How to Write off Equipment and Capital Improvements
The new tax rules give you a number of options on how to deduct your costs immediately in lieu of regular depreciation (which means spreading out write-offs over a number of years). And you can use any of these options whether you pay cash or finance the purchase in whole or in part.
The rules for the Section 179 deduction (“expensing”) have been greatly expanded. Expensing, which must be elected, traditionally has been intended for buying equipment and machinery, whether new or pre-owned. It’s also been applied to off-the-shelf software. This hasn’t changed. Now you can expense the cost of certain qualified real property. This includes:
- Qualified improvement property, referring to improvements to the interior of a nonresidential building that’s already been placed in service. So if you own a strip mall and upgrade the wiring system, you can expense the cost (up to the limits below). Excluded from the definition of qualified improvement property are improvements to enlarge the building, installation of an elevator or escalator, or changes in the internal framework.
- Certain improvements to a nonresidential building after it’s been placed in service: roofs; heating, ventilation, and air-conditioning; fire protection and alarm systems; and security systems.
Expensing has also been extended to tangible personal property used predominately to furnish lodging or in connection with the furnishing of lodging that isn’t a business but is an investment. (If it’s a business, then these items have always qualified for expensing as equipment.)
The cost of qualified property can be expensed in 2018 up to $1 million (up from the $510,000 limit in 2017). There’s also a $25,000 dollar limit for buying heavy SUVs. However, the $1 million limit phases out once total investments for the year exceed $2.5 million (up from $2 million in 2017). The phase out is dollar for dollar, so no expensing can be used if total investments are $3.5 million or more in 2018. These dollar limits will be adjusted for inflation after 2018.
Despite these generous dollar limits, expensing continues to be limited to taxable income. Thus, if a C corporation buys $800,000 of capital equipment but only has $350,000 of taxable income, the expensing deduction is limited to $350,000, although the excess amount can be carried forward.
Also referred to as a first-year allowance, bonus depreciation is another way to write off the cost of eligible property in the year it’s bought and placed in service. For 2018, bonus depreciation applies to 100% of the cost of qualified property, whether new or pre-owned, and there’s no dollar limit. There are also no taxable income limits for bonus depreciation as there is with first-year expensing. Bonus depreciation applies automatically unless an election is made to opt out.

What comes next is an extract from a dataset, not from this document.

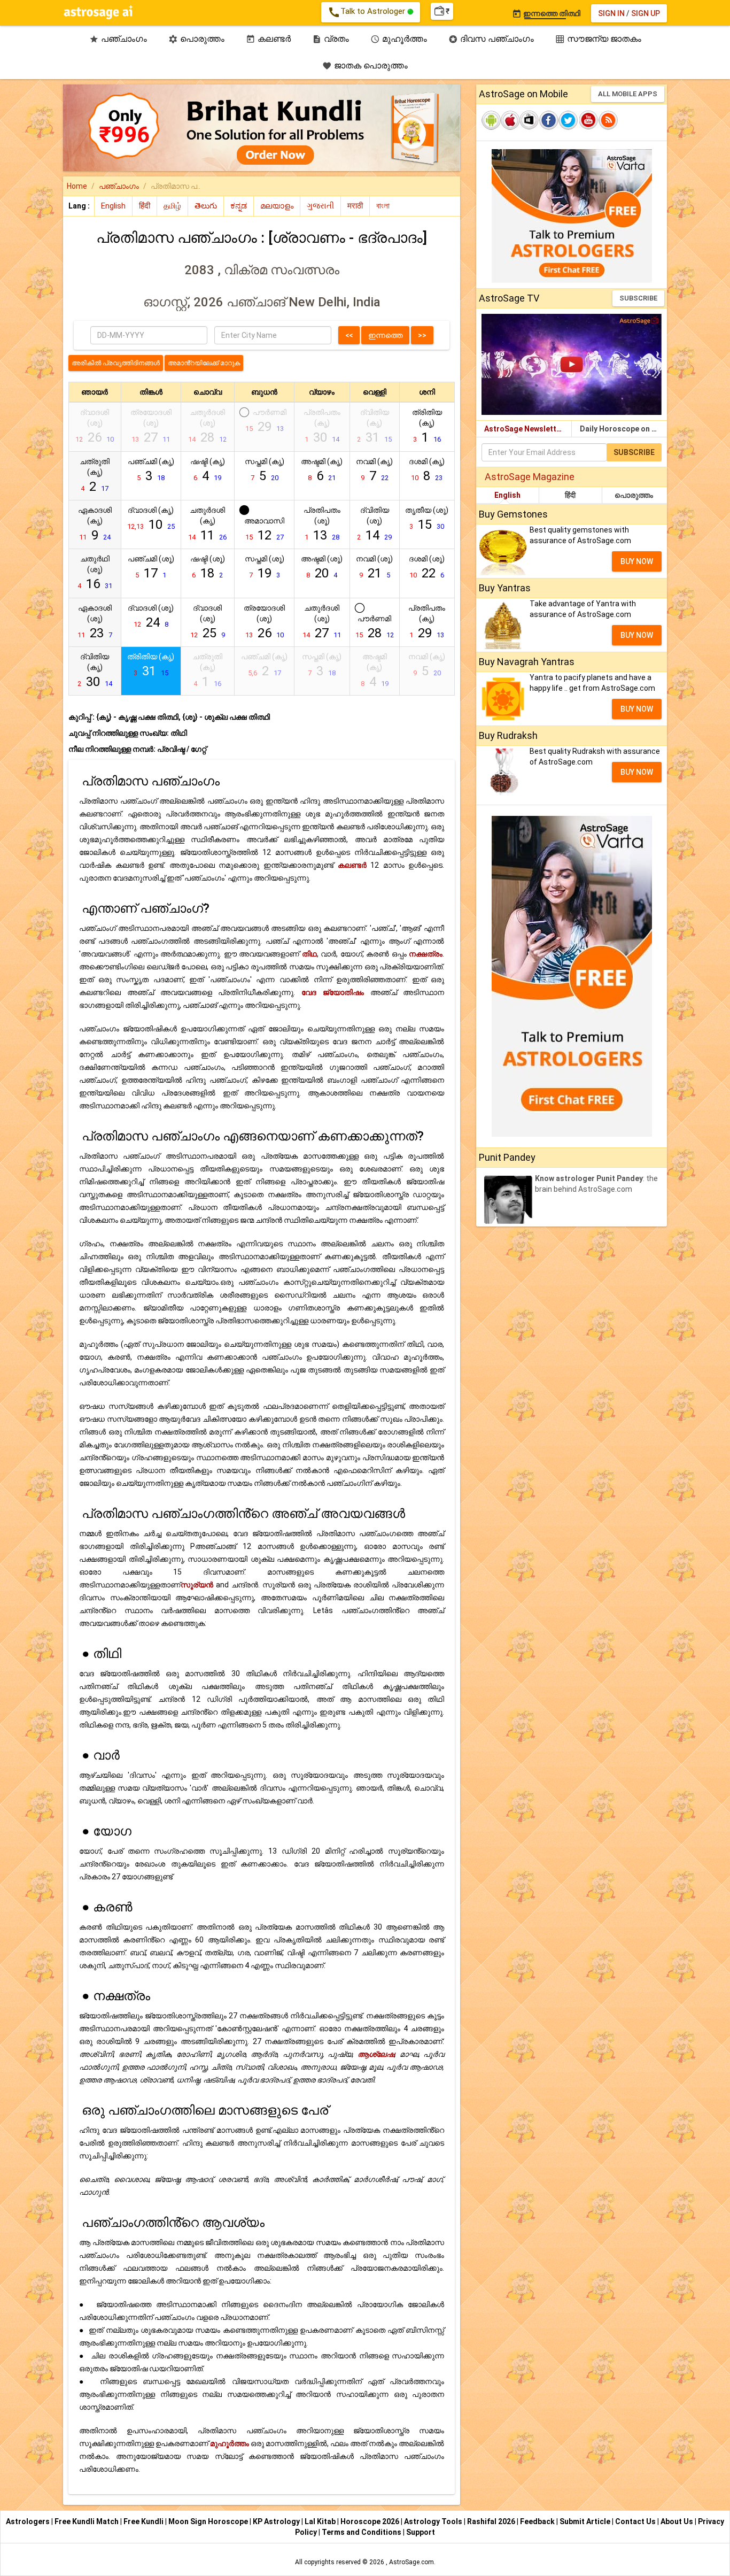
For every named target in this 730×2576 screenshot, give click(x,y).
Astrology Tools (434, 2521)
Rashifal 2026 (491, 2521)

The scope of property eligible for bonus depreciation has also been expanded to include qualified improvement property (assuming Congress corrects an oversight with regard to the 15-year recovery period that had applied to such property). And it can be used for the cost of film, television and live theatrical productions. The use of bonus depreciation means that despite the $25,000 first-year expensing limit for writing off the cost of a heavy SUV (one with a gross vehicle weight rating of more than 6,000 pounds but not more than 14,000 pounds), the full cost can be deducted in the year the SUV is placed in service.
De Minimis Safe Harbor
As an alternative to treating your equipment as capital assets carried on the balance sheet, businesses can opt to use an IRS-created de minimis safe harbor. This allows for a deduction of up to $2,500 per item or invoice as non-incidental materials and supplies (companies with an applicable financial statement such as an SEC filing have a $5,000 per item or invoice limit). As such, a deduction is taken in the year in which these materials and supplies are paid for or consumed, whichever is later. For example, a 35-room motel buys 35 irons at a cost of $40 per iron and they are placed in each room when they’re purchased. The business can opt to deduct $1,400 as non-incidental materials and supplies; the irons aren’t added as an asset to the balance sheet.
With so many options for writing off the cost of investments in equipment and certain other property, it’s not easy to know which way is best for your business to go. Work with a knowledgeable tax advisor to optimize your write-offs.